I Am Legend poster 2

I Am Legend is a bifurcated film. The first half is moderately interesting; the second half deadly dull. The first half follows one Robert Neville (Will Smith), a military scientist alone in Manhattan after it has been abandoned to a rampaging virus; Neville is immune. He believes he may be the last man on earth (the title of a better adaptation of the 1954 Richard Matheson novel), but sends out radio transmissions to whomever can hear. By day the city is “normal.” It is isolated, overgrown, and former zoo animals and invading deer roam. Neville spends his days amusing himself with his German Shepherd Samantha (if you have pet issues, don’t see this film). At night, vampiric zombies, the resultant effects of the infection (which was caused by a vaccine intended to cure cancer), come out in search of whatever remaining human beings are up for grabs.

For a smart guy Neville occasionally acts dumb, though for the benefit of advancing the plot — or rather filling it with narrative.
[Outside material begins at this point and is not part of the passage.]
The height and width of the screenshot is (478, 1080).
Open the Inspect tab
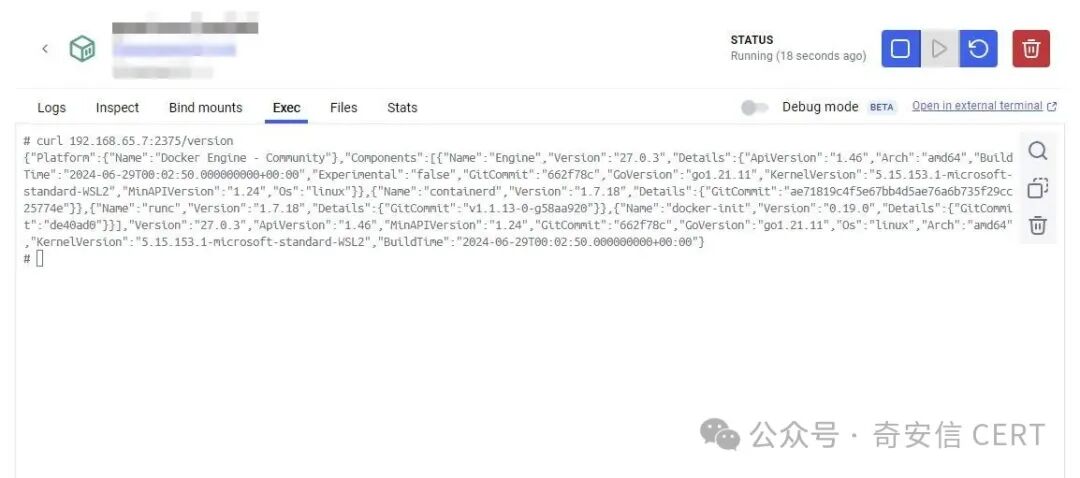coord(117,107)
He keeps getting nearly caught by the vampires who lay traps during the day, or into whose lair he wanders, like a teenage girl in a Scream sequel.
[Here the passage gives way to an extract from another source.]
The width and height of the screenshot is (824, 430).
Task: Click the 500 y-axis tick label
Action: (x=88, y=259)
Eventually a woman and child appear; he takes them in; Neville discovers a cure for the disease; the vampires (apparently) figure out where Neville lives and mount a full-on attack one night (easily breaching his barricades) and in the last minutes Neville makes a grand sacrifice, after which the woman finds an enclave of human survivors, within whose community Neville becomes “legend.”

I Am Legend team in tub

The first half of the film lacks tension or creepiness; the second simply lacks unpredictable incident. Hardly anything happens there, really. But just as predictable as the second half of the film is, so is the complaint that the film is rashly inferior to its source novel. The Vincent Price thriller, The Last Man on Earth, which was shot in Italy, released in 1964 (in black and white), and was a tremendous influence on Night of the Living Dead, is the most accurate adaptation of the novel, which has interesting nuances and cultural criticism (Matheson wrote the adaptation but later had his name removed). For example, in the book there are vampires but also later hybrid vampires that are more human-like. To them, Neville is a villain, because when he goes out by day to stake and behead vampires he doesn’t distinguish — he doesn’t know to distinguish — between the living dead and the living near-dead. Thus Neville becomes to the hybrids what legendary monsters and ghouls are to us.

The Last Man on Earth is in the public domain and easily downloadable. I strongly recommend that potential viewers of the tedious I Am Legend do that instead.